▸ **EXTRACTED ENTRIES**
-=-=-=-=-
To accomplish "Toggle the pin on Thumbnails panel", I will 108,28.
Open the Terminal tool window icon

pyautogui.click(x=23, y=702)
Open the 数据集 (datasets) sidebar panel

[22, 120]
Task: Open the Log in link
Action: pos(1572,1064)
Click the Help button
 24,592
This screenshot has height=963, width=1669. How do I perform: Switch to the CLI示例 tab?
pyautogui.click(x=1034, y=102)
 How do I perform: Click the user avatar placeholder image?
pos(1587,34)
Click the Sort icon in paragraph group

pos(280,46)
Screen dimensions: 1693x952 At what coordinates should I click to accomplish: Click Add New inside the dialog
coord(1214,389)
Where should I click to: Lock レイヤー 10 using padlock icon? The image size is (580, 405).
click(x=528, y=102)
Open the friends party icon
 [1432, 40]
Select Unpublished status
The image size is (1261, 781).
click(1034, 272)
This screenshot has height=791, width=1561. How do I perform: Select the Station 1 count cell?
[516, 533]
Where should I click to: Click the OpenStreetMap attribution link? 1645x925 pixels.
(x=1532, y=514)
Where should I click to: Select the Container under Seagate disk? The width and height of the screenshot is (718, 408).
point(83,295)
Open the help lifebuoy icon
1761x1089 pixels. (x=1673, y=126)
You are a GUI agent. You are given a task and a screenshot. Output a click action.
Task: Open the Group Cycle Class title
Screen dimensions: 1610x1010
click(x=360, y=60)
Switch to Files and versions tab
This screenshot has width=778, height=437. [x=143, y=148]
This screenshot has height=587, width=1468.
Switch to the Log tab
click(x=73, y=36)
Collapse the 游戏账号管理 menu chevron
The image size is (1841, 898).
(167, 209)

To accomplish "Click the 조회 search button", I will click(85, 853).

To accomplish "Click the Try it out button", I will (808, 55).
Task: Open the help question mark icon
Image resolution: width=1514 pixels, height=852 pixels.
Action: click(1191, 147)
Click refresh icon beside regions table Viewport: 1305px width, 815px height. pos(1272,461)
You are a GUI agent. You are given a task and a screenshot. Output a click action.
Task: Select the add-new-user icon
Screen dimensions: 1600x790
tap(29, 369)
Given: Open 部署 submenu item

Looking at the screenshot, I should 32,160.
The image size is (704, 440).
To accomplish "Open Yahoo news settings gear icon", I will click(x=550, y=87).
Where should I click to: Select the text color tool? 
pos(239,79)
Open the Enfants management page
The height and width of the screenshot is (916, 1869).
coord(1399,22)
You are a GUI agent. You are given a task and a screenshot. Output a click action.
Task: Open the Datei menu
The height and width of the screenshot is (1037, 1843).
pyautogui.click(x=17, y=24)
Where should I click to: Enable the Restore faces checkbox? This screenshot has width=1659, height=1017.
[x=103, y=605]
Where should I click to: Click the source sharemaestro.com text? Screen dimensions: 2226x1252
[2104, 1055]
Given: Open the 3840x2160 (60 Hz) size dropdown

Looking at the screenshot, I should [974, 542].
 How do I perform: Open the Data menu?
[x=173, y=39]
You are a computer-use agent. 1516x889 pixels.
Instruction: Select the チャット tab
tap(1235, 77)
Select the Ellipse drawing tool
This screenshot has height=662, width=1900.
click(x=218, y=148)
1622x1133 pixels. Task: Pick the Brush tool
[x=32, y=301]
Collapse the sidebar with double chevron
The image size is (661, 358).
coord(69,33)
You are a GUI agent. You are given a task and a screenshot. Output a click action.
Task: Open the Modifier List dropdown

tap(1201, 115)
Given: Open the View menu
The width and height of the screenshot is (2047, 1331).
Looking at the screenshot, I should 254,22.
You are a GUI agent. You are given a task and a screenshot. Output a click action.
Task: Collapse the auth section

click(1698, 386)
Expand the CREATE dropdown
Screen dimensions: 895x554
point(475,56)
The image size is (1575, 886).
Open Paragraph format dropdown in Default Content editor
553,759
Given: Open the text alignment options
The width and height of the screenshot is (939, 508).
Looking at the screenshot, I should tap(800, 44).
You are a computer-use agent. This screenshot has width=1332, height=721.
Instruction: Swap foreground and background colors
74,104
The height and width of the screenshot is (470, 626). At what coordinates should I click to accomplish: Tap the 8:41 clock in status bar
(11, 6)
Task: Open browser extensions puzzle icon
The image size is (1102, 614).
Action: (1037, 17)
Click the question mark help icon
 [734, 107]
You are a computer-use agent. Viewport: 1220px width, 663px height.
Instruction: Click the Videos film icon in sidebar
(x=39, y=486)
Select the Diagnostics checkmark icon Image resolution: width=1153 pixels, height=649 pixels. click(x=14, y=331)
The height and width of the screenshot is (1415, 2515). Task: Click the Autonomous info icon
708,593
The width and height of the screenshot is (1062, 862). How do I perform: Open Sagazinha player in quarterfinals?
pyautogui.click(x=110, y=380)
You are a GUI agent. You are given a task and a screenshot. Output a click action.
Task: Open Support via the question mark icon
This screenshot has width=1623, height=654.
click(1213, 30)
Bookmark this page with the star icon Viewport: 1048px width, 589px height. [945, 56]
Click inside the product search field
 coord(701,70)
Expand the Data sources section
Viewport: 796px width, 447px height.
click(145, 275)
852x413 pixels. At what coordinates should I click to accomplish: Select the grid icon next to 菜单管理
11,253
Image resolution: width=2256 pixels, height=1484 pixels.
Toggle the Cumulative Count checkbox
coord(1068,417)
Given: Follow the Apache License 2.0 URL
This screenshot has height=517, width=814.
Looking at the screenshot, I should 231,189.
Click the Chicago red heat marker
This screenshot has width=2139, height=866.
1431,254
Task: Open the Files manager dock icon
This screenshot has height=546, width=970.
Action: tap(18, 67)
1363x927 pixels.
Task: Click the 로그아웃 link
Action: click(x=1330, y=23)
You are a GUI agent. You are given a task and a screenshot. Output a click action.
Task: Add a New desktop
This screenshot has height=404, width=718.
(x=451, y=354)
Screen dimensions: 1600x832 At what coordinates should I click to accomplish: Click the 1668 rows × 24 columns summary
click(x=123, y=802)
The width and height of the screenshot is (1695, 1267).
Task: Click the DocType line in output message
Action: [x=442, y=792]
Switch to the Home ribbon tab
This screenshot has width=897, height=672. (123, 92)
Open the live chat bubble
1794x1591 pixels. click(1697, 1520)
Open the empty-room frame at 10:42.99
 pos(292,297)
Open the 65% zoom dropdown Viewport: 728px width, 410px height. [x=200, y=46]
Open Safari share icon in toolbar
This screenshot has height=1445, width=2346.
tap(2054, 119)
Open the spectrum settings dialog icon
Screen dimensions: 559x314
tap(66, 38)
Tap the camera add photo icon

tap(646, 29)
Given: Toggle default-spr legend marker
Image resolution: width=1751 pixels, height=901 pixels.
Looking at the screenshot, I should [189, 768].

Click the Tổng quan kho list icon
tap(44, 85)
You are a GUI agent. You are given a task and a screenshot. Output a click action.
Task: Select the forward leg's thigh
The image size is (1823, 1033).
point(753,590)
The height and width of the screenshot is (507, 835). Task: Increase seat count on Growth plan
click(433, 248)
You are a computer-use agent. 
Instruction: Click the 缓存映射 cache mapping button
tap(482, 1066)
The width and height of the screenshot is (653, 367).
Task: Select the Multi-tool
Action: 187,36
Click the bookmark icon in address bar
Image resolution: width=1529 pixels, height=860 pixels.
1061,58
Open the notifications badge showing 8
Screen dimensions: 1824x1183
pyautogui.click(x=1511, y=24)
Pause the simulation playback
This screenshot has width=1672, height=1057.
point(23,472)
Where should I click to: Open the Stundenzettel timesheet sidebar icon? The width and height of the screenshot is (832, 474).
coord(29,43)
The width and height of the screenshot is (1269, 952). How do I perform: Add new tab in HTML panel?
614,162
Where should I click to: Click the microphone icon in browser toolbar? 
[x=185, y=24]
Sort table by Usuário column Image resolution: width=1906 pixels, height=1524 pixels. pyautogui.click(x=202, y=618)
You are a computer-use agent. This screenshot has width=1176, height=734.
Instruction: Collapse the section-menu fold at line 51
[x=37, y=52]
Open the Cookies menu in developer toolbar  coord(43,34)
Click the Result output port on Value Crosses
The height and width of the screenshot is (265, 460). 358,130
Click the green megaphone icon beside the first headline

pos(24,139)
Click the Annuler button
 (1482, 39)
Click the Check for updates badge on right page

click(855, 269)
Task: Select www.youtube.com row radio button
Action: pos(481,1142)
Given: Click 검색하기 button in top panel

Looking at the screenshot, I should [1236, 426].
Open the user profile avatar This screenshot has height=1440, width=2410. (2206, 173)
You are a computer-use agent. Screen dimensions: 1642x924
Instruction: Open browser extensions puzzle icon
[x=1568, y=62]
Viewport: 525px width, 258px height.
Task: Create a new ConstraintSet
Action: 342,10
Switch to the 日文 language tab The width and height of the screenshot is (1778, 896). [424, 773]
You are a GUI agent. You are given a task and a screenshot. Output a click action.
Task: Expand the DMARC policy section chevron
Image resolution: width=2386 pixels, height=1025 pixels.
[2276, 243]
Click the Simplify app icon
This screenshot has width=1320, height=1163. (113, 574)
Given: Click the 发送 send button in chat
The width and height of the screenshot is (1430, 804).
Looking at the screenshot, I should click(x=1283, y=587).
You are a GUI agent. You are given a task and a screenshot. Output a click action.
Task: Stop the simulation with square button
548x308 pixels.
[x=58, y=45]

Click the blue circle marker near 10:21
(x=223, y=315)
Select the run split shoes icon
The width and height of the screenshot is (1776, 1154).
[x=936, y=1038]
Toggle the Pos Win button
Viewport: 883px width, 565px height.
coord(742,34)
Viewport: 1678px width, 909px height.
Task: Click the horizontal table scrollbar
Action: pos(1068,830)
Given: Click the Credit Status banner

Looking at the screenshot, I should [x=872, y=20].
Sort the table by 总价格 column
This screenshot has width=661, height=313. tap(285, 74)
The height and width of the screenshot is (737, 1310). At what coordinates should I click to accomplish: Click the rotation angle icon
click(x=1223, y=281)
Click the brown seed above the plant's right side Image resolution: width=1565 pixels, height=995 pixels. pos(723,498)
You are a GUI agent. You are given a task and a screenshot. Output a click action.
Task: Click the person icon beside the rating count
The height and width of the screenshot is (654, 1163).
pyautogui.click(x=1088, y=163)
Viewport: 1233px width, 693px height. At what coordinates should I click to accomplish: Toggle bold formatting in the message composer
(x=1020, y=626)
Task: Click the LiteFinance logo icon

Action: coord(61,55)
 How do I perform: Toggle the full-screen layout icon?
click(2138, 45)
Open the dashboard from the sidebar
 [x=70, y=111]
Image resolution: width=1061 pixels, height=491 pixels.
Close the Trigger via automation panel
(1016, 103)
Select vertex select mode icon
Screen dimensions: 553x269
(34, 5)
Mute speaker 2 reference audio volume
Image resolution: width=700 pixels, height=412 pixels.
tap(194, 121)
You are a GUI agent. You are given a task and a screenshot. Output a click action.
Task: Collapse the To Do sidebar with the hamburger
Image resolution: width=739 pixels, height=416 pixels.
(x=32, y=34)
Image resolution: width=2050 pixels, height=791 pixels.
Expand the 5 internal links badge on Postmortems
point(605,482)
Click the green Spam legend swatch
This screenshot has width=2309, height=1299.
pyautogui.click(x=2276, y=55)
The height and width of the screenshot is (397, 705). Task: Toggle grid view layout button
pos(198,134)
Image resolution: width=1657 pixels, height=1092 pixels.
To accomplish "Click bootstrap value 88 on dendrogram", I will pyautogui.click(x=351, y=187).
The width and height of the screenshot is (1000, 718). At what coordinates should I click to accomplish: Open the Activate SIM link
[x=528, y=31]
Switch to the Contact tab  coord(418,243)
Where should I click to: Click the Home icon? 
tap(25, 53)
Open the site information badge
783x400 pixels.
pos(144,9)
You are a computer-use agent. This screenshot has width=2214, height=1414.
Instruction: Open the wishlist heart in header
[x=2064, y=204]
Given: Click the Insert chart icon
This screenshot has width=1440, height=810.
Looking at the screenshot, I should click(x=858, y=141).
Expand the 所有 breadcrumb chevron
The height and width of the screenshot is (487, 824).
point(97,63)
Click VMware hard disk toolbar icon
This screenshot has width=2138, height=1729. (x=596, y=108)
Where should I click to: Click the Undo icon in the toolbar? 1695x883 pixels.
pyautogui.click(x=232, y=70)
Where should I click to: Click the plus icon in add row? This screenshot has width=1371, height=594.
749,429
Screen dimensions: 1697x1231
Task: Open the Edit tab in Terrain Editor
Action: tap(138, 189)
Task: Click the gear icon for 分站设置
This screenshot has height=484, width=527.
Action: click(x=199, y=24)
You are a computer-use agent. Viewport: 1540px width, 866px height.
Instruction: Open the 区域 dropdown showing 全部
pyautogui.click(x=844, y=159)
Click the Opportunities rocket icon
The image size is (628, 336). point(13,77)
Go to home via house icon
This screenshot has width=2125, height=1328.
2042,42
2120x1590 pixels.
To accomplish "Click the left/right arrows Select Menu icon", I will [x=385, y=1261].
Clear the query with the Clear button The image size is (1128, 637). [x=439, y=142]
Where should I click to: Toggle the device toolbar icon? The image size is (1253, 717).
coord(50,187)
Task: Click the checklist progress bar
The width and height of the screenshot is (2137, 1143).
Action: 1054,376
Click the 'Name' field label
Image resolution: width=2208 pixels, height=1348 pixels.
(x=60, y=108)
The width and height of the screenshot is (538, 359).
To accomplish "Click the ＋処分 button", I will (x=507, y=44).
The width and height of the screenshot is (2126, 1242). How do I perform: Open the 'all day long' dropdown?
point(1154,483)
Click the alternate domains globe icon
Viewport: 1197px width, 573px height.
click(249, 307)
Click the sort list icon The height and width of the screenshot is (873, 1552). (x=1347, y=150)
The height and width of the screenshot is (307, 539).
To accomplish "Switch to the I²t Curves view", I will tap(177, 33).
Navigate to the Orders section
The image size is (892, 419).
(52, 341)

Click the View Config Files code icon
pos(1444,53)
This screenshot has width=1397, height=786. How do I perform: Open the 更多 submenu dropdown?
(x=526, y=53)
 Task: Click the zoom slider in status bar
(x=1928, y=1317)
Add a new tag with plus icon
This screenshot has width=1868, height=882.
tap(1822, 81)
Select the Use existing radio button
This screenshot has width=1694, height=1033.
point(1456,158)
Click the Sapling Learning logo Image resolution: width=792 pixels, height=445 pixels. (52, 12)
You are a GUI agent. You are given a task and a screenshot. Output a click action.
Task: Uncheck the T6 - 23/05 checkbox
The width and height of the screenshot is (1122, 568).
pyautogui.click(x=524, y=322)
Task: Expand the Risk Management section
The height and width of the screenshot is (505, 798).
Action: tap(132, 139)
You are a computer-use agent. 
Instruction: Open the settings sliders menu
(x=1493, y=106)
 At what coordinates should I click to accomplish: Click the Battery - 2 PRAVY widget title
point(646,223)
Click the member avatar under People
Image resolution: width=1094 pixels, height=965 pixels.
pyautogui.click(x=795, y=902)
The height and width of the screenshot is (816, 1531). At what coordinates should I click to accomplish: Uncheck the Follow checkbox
-=-=-=-=-
Counting lines with the word "Follow" in the listing, state the resulting number and nothing else.

▸ **TASK RESPONSE**
2